Stadion Piala Dunia Seoul dapat menjadi salah satu arena sepakbola paling partisan dan intimidatif di Asia. Devosi yang teguh – hampir obsesif – dari para penggemar Korea Selatan dapat membuat tim-tim terbesar merasa tidak nyaman di dalamnya.
Namun, pada hari Kamis, para penggemar tuan rumah dengan bangga menampilkan bendera, syal, dan spanduk sebagai dukungan untuk lawan Korea Selatan – Palestina.
Di antara lautan kaos merah, mencerminkan warna seragam tim tuan rumah, terdapat kantong-kantong besar di stadion berkapasitas 66.000 orang yang membentangkan bendera dan menampilkan pesan dukungan untuk tim tamu.
Atmosfer yang menyentuh hati tersebut menetapkan panggung bagi pertandingan pertama Palestina di babak ketiga kualifikasi Piala Dunia FIFA 2026.
Seorang penggemar Korea Selatan memegang spanduk yang bertuliskan “Korea Selatan dan Palestina, mari pergi bersama ke Piala Dunia” selama pertandingan mereka di Stadion Piala Dunia Seoul pada 5 September 2024 [Kim Soo-hyeon/Reuters]
Ini juga merupakan malam yang tak terlupakan di lapangan karena tim arahan pelatih Makram Daboub keluar dengan satu poin yang pantas dan berharga setelah hasil imbang 0-0 melawan raksasa sepakbola Asia, berkat penjaga gawang yang gagah Rami Hamadeh dan akurasi finishing yang kurang dari Korea Selatan.

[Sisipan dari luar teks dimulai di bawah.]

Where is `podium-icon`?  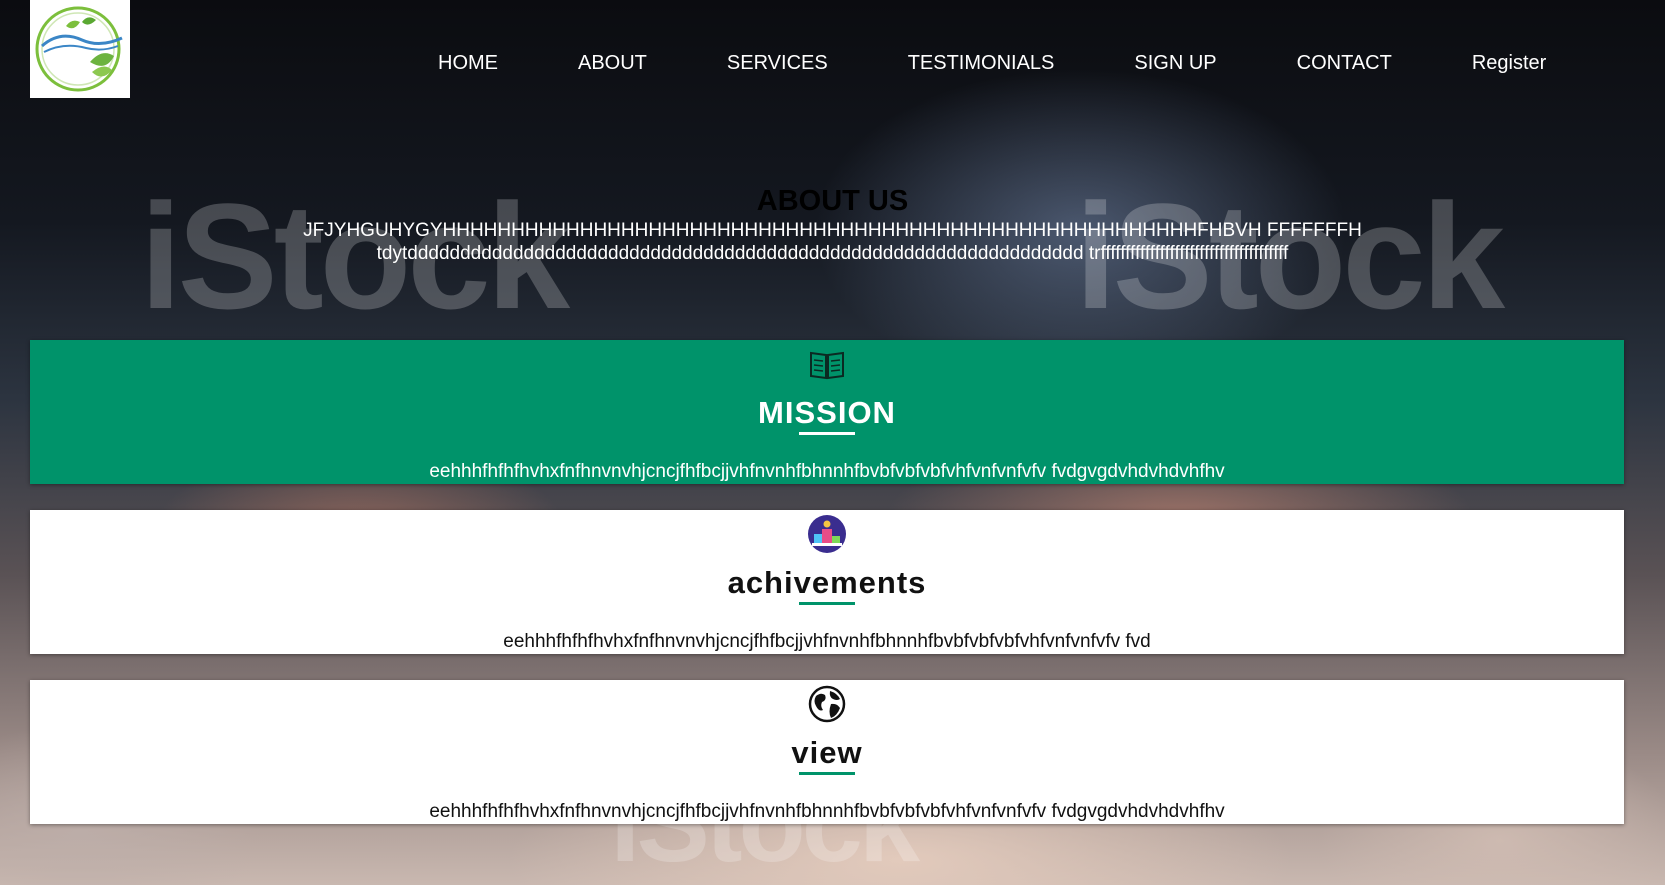 podium-icon is located at coordinates (827, 534).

Meskipun tim favorit sebelum pertandingan Taegeuk Warriors tidak berhasil meraih kemenangan di kandang, Palestina juga harus menyesali penyelamatan bagus Jo Hyeon-woo di waktu tambahan untuk mencegah Wessam Abou Ali mencetak gol pemenang bersejarah.

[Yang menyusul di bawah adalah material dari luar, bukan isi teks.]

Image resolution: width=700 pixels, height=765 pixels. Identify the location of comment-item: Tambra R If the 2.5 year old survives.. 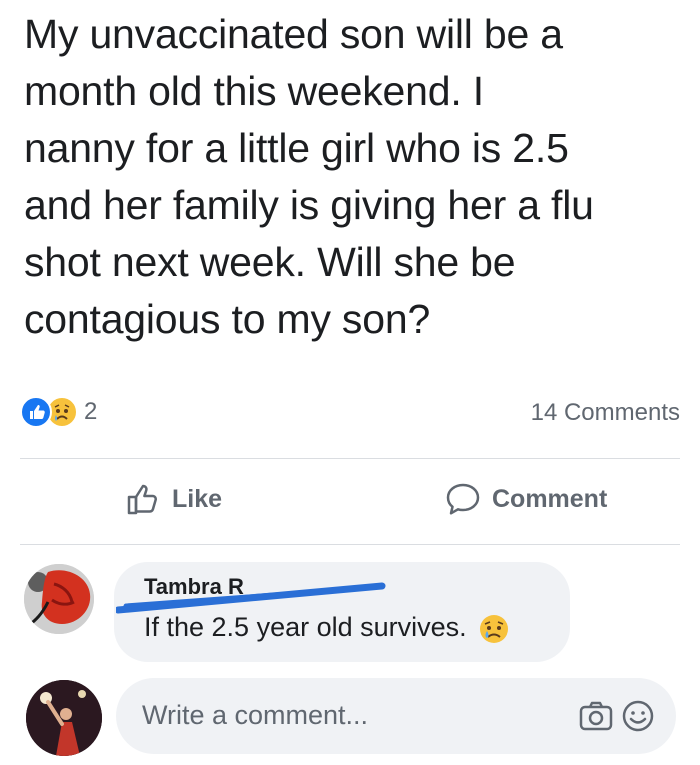
(350, 610).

Penyesalan, jika ada, hilang saat penghormatan yang meriah terjadi setelah pertandingan berakhir.
Senyuman lebar dan pelukan hangat mengakhiri malam bersejarah bagi para pemain dan staf belakang, yang telah mengemban tanggung jawab mewakili Palestina di panggung terbesar ketika perang terus berlangsung di Gaza.
Singa Kanaan melangkah ke lapangan dengan keyakinan teguh akan kemampuan mereka untuk mewujudkan impian mencapai puncak pertunjukan sepakbola dunia.
“Palestin midfielder Mohammed Rashid yang berbicara kepada Al Jazeera menjelang kualifikasi mengatakan, ‘Saya selalu bermimpi. Mereka [pasukan Israel] mencoba untuk menghancurkan impian kita, tetapi kita tidak akan membiarkan mereka menghalangi kita. Kita tidak bisa berhenti bermimpi.'”
“Ini salah satu hak asasi manusia yang paling sederhana dan mendasar di bumi. Kita semua memiliki hak untuk bermimpi. Saya tahu sulit untuk mencapai Piala Dunia [final], tetapi segala hal mungkin dalam sepakbola.
“Dalam posisi ini [di kualifikasi], sudah merupakan mimpi, dan pergi ke langkah berikutnya adalah lain.”